**The request:** Locate each line in the listing below that contains the string "text", and copy those lines out.

┌──

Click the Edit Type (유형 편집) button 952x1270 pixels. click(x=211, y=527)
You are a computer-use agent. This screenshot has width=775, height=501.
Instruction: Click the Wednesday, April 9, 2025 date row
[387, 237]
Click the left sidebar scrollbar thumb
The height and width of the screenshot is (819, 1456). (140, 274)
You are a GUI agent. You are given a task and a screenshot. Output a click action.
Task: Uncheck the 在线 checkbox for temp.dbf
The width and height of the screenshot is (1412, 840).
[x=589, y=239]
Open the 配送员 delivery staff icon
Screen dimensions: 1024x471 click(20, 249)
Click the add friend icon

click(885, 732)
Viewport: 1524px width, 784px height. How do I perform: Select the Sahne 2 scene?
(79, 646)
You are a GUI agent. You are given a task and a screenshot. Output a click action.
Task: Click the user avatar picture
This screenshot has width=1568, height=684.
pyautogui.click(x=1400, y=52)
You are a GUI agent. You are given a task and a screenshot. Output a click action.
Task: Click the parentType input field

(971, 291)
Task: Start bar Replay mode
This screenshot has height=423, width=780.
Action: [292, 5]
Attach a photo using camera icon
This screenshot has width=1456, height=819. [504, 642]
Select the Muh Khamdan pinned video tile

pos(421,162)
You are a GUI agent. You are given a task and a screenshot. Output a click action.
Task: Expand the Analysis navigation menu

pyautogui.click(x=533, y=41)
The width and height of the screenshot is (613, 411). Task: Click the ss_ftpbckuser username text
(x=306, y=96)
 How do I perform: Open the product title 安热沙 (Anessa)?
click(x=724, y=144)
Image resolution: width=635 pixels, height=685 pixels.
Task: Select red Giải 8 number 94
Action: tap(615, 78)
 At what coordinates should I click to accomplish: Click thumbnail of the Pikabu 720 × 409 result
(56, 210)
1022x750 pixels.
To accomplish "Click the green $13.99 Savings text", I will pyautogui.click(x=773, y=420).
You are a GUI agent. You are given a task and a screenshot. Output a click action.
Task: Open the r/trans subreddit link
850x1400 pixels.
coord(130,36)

└──

**Response for this exercise:**
The width and height of the screenshot is (613, 411). Task: Click the ss_ftpbckuser username text
To accomplish "Click the green $13.99 Savings text", I will pyautogui.click(x=773, y=420).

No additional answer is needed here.